Start of DATA UNDER STUDY
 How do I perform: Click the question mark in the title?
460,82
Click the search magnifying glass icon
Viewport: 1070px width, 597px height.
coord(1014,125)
End of DATA UNDER STUDY
WHAT IS BEING ASKED: Please copy each record shown above exactly.

EXERCISE ANSWER:
 How do I perform: Click the question mark in the title?
460,82
Click the search magnifying glass icon
Viewport: 1070px width, 597px height.
coord(1014,125)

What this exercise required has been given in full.